** Stated task **
Copy out the listing below line for line, changing no character.

** Information given **
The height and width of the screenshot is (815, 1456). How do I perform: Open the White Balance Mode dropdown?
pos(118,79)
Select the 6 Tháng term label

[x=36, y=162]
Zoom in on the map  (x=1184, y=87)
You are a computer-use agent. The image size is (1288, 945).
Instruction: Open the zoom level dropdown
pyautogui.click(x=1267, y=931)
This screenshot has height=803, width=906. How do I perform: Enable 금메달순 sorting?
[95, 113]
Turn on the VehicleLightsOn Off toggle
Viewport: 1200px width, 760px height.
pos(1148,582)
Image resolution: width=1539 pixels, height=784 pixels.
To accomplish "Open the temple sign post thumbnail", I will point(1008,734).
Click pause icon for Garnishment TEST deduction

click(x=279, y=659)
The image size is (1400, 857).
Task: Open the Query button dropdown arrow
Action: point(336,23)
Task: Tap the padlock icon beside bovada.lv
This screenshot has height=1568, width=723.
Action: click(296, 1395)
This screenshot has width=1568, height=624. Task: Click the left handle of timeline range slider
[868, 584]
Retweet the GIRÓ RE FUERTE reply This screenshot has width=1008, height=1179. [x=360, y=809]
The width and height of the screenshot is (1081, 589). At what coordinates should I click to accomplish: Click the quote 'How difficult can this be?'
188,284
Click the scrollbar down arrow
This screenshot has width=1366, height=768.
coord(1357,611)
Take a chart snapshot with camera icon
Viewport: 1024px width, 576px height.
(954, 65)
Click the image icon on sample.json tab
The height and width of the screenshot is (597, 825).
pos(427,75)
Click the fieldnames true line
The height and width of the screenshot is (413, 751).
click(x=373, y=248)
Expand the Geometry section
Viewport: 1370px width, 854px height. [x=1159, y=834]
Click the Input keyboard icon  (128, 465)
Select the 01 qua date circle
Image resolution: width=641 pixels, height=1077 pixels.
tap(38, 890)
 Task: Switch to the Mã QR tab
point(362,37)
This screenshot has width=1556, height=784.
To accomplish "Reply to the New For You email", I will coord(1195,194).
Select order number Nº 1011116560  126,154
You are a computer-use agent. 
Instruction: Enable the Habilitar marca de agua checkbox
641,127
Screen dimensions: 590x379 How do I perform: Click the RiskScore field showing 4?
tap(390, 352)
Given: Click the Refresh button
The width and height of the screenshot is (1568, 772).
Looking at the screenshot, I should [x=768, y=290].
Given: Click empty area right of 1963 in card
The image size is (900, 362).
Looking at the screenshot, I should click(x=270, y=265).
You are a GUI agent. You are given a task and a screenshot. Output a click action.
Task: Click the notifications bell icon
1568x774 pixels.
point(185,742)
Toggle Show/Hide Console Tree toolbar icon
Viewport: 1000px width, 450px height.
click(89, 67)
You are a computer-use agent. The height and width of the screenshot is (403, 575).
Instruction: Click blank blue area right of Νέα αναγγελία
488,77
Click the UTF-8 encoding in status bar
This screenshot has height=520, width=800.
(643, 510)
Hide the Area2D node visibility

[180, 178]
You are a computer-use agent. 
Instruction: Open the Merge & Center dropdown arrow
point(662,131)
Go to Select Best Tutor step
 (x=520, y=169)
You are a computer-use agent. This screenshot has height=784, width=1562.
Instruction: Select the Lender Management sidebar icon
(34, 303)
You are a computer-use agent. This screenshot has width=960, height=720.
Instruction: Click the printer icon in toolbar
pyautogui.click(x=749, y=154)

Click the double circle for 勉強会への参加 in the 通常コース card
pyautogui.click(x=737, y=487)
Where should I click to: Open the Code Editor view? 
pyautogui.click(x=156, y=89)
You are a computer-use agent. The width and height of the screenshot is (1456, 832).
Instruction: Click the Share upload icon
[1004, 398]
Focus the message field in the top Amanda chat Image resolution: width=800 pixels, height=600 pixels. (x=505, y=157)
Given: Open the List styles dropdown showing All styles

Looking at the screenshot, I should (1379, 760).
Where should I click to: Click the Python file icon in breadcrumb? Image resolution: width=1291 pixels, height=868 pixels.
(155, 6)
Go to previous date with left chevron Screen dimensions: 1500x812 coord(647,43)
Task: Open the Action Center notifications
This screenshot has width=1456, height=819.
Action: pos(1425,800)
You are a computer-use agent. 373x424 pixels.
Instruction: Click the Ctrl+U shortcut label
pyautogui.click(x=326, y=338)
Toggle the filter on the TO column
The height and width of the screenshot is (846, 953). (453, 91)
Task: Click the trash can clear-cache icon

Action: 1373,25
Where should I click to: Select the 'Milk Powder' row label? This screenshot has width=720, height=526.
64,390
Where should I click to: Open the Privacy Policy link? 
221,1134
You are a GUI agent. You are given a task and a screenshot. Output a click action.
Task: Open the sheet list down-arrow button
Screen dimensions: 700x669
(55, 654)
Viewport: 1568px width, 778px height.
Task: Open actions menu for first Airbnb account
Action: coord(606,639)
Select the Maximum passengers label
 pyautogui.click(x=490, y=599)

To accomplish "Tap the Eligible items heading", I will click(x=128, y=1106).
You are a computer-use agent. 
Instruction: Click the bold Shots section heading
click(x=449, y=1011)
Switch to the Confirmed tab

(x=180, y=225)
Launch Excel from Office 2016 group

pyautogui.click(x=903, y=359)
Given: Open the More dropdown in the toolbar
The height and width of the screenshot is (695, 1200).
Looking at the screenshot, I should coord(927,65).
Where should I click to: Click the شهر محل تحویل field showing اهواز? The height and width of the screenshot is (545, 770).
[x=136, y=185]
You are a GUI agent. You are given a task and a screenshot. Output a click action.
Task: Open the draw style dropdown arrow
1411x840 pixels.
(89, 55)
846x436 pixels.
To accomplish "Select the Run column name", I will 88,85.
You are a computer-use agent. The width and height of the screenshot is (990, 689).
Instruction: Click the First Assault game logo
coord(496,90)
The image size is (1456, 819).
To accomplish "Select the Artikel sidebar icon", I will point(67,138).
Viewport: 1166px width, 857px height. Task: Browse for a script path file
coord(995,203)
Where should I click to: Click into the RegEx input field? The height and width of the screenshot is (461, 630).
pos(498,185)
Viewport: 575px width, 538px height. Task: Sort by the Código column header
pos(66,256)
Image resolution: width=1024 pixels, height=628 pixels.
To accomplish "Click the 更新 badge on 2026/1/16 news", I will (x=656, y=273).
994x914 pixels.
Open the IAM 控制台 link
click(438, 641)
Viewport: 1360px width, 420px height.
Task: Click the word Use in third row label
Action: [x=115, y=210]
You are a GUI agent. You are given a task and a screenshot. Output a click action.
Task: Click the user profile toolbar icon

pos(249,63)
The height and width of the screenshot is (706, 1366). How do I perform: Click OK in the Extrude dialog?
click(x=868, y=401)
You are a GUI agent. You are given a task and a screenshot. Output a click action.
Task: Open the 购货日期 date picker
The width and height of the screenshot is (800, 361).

** The output **
The height and width of the screenshot is (815, 1456). How do I perform: Open the White Balance Mode dropdown?
pos(118,79)
Select the 6 Tháng term label

[x=36, y=162]
Zoom in on the map  (x=1184, y=87)
You are a computer-use agent. The image size is (1288, 945).
Instruction: Open the zoom level dropdown
pyautogui.click(x=1267, y=931)
This screenshot has height=803, width=906. How do I perform: Enable 금메달순 sorting?
[95, 113]
Turn on the VehicleLightsOn Off toggle
Viewport: 1200px width, 760px height.
pos(1148,582)
Image resolution: width=1539 pixels, height=784 pixels.
To accomplish "Open the temple sign post thumbnail", I will point(1008,734).
Click pause icon for Garnishment TEST deduction

click(x=279, y=659)
The image size is (1400, 857).
Task: Open the Query button dropdown arrow
Action: point(336,23)
Task: Tap the padlock icon beside bovada.lv
This screenshot has height=1568, width=723.
Action: click(296, 1395)
This screenshot has width=1568, height=624. Task: Click the left handle of timeline range slider
[868, 584]
Retweet the GIRÓ RE FUERTE reply This screenshot has width=1008, height=1179. [x=360, y=809]
The width and height of the screenshot is (1081, 589). At what coordinates should I click to accomplish: Click the quote 'How difficult can this be?'
188,284
Click the scrollbar down arrow
This screenshot has width=1366, height=768.
coord(1357,611)
Take a chart snapshot with camera icon
Viewport: 1024px width, 576px height.
(954, 65)
Click the image icon on sample.json tab
The height and width of the screenshot is (597, 825).
pos(427,75)
Click the fieldnames true line
The height and width of the screenshot is (413, 751).
click(x=373, y=248)
Expand the Geometry section
Viewport: 1370px width, 854px height. [x=1159, y=834]
Click the Input keyboard icon  (128, 465)
Select the 01 qua date circle
Image resolution: width=641 pixels, height=1077 pixels.
tap(38, 890)
 Task: Switch to the Mã QR tab
point(362,37)
This screenshot has width=1556, height=784.
To accomplish "Reply to the New For You email", I will coord(1195,194).
Select order number Nº 1011116560  126,154
You are a computer-use agent. 
Instruction: Enable the Habilitar marca de agua checkbox
641,127
Screen dimensions: 590x379 How do I perform: Click the RiskScore field showing 4?
tap(390, 352)
Given: Click the Refresh button
The width and height of the screenshot is (1568, 772).
Looking at the screenshot, I should [x=768, y=290].
Given: Click empty area right of 1963 in card
The image size is (900, 362).
Looking at the screenshot, I should click(x=270, y=265).
You are a GUI agent. You are given a task and a screenshot. Output a click action.
Task: Click the notifications bell icon
1568x774 pixels.
point(185,742)
Toggle Show/Hide Console Tree toolbar icon
Viewport: 1000px width, 450px height.
click(89, 67)
You are a computer-use agent. The height and width of the screenshot is (403, 575).
Instruction: Click blank blue area right of Νέα αναγγελία
488,77
Click the UTF-8 encoding in status bar
This screenshot has height=520, width=800.
(643, 510)
Hide the Area2D node visibility

[180, 178]
You are a computer-use agent. 
Instruction: Open the Merge & Center dropdown arrow
point(662,131)
Go to Select Best Tutor step
 (x=520, y=169)
You are a computer-use agent. This screenshot has height=784, width=1562.
Instruction: Select the Lender Management sidebar icon
(34, 303)
You are a computer-use agent. This screenshot has width=960, height=720.
Instruction: Click the printer icon in toolbar
pyautogui.click(x=749, y=154)

Click the double circle for 勉強会への参加 in the 通常コース card
pyautogui.click(x=737, y=487)
Where should I click to: Open the Code Editor view? 
pyautogui.click(x=156, y=89)
You are a computer-use agent. The width and height of the screenshot is (1456, 832).
Instruction: Click the Share upload icon
[1004, 398]
Focus the message field in the top Amanda chat Image resolution: width=800 pixels, height=600 pixels. (x=505, y=157)
Given: Open the List styles dropdown showing All styles

Looking at the screenshot, I should (1379, 760).
Where should I click to: Click the Python file icon in breadcrumb? Image resolution: width=1291 pixels, height=868 pixels.
(155, 6)
Go to previous date with left chevron Screen dimensions: 1500x812 coord(647,43)
Task: Open the Action Center notifications
This screenshot has width=1456, height=819.
Action: pos(1425,800)
You are a computer-use agent. 373x424 pixels.
Instruction: Click the Ctrl+U shortcut label
pyautogui.click(x=326, y=338)
Toggle the filter on the TO column
The height and width of the screenshot is (846, 953). (453, 91)
Task: Click the trash can clear-cache icon

Action: 1373,25
Where should I click to: Select the 'Milk Powder' row label? This screenshot has width=720, height=526.
64,390
Where should I click to: Open the Privacy Policy link? 
221,1134
You are a GUI agent. You are given a task and a screenshot. Output a click action.
Task: Open the sheet list down-arrow button
Screen dimensions: 700x669
(55, 654)
Viewport: 1568px width, 778px height.
Task: Open actions menu for first Airbnb account
Action: coord(606,639)
Select the Maximum passengers label
 pyautogui.click(x=490, y=599)

To accomplish "Tap the Eligible items heading", I will click(x=128, y=1106).
You are a computer-use agent. 
Instruction: Click the bold Shots section heading
click(x=449, y=1011)
Switch to the Confirmed tab

(x=180, y=225)
Launch Excel from Office 2016 group

pyautogui.click(x=903, y=359)
Given: Open the More dropdown in the toolbar
The height and width of the screenshot is (695, 1200).
Looking at the screenshot, I should coord(927,65).
Where should I click to: Click the شهر محل تحویل field showing اهواز? The height and width of the screenshot is (545, 770).
[x=136, y=185]
You are a GUI agent. You are given a task and a screenshot. Output a click action.
Task: Open the draw style dropdown arrow
1411x840 pixels.
(89, 55)
846x436 pixels.
To accomplish "Select the Run column name", I will 88,85.
You are a computer-use agent. The width and height of the screenshot is (990, 689).
Instruction: Click the First Assault game logo
coord(496,90)
The image size is (1456, 819).
To accomplish "Select the Artikel sidebar icon", I will point(67,138).
Viewport: 1166px width, 857px height. Task: Browse for a script path file
coord(995,203)
Where should I click to: Click into the RegEx input field? The height and width of the screenshot is (461, 630).
pos(498,185)
Viewport: 575px width, 538px height. Task: Sort by the Código column header
pos(66,256)
Image resolution: width=1024 pixels, height=628 pixels.
To accomplish "Click the 更新 badge on 2026/1/16 news", I will (x=656, y=273).
994x914 pixels.
Open the IAM 控制台 link
click(438, 641)
Viewport: 1360px width, 420px height.
Task: Click the word Use in third row label
Action: [x=115, y=210]
You are a GUI agent. You are given a task and a screenshot. Output a click action.
Task: Click the user profile toolbar icon

pos(249,63)
The height and width of the screenshot is (706, 1366). How do I perform: Click OK in the Extrude dialog?
click(x=868, y=401)
You are a GUI agent. You are given a task and a screenshot. Output a click action.
Task: Open the 购货日期 date picker
The width and height of the screenshot is (800, 361).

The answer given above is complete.